The frenetic push toward convincing us that all this fluoride (and stoichiometric amounts of HFIP plus single carbon fragments) is not clinically important, is an attempt to obfuscate the fact that sevoflurane is an old anesthetic that moves us back in the direction of the heavily biotransformed agents of the past. How long did it take to report methoxyflurane nephrotoxicity after its introduction to clinical practice in 1959? Seven years. How many millions of anesthetics had been given with it by then before that particular toxicity became apparent? How long did it take before (most of us) recognized the existence of halothane-related hepatotoxicity? Are these toxicities related to biotransformation? Of course. Can we remotely predict these toxicities? No. Our recent strategy has been to develop volatile agents that undergo the lowest possible biotransformation, a strategy that makes sense.
The notion that somehow serum fluoride is no longer important in nephrotoxicity, to which Brown [2]and Kharasch et al. [1]have attached so much importance, obscures a more basic and important fact about this drug, which soon may be given to millions of Americans. Sevoflurane is heavily biotransformed. The editorialist's aversion to "shibboleths and jigsaw puzzles" [1]notwithstanding, the "fluoride issue" is not resolved.
Kharasch et al. [1]point out that inorganic fluoride is a nephrotoxin and cite the example that deuteration of methoxyflurane, which decreases methoxyflurane P450-dependent metabolism and fluoride release, diminishes renal toxicity. Despite their own citation, these authors attempted to dissociate serum fluoride concentrations from renal toxicity, by concluding that "neither peak systemic fluoride concentrations nor duration of fluoride increase alone can be applied nonselectively to all anesthetics to explain or predict nephrotoxicity." They imply that there may be some other metabolite or unknown metabolic consequence of methoxyflurane biotransformation that causes renal toxicity. After many years of methoxyflurane study, none has been found. Further, they suggest, without proposing any mechanism, that the small amount of fluoride produced in the kidney is relevant to nephrotoxicity, whereas the large amount of serum fluoride that passes through the kidney for excretion is irrelevant.
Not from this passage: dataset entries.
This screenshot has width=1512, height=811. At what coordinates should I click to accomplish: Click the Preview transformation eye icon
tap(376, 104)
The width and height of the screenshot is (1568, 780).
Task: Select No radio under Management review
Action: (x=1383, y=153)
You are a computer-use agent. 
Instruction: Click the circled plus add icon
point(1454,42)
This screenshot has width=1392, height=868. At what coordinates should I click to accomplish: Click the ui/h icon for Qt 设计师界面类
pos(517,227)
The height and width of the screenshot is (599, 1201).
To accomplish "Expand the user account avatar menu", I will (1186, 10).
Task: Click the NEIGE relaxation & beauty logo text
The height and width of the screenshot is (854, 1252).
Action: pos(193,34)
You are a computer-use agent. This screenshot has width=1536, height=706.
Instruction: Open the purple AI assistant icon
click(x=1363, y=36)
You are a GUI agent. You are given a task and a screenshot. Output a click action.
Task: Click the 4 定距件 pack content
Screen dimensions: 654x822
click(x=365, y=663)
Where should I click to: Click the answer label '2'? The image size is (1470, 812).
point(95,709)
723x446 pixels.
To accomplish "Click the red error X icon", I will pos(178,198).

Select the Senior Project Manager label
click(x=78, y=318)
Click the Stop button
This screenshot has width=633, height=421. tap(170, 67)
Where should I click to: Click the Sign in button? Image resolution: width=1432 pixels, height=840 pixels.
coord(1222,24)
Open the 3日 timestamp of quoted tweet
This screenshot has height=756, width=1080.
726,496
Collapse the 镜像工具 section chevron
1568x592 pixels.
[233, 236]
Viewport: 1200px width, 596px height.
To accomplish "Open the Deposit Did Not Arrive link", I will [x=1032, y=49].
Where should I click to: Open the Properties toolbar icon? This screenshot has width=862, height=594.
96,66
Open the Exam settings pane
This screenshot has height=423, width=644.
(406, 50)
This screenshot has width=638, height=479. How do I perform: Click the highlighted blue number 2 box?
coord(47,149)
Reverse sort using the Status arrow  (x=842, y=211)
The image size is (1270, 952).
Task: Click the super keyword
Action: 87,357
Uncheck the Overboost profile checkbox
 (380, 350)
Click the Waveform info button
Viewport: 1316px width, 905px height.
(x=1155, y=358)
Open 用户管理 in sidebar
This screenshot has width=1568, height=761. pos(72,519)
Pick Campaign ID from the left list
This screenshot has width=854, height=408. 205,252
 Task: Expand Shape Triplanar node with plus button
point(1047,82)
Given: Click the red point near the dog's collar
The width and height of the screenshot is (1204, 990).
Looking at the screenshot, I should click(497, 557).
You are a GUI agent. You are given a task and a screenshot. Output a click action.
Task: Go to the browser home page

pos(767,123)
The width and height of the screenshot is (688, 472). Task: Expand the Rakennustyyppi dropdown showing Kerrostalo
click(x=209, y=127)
We moved steadily, after the first fluorocarbon anesthetics were introduced, toward agents with less biotransformation, for sound toxicologic reasons. Sevoflurane, which was rejected by Baxter-Travenol and Anaquest (Ohmeda) for clinical development, is a step backward, despite the likelihood that it will have desirable clinical characteristics.
John H. Tinker, M.D., Professor and Head.
Max T. Baker, Ph.D., Associate Professor, Department of Anesthesia, University of Iowa, College of Medicine, 200 Hawkins Drive, Iowa City, Iowa 52242-1009.
(Accepted for publication April 29, 1995.)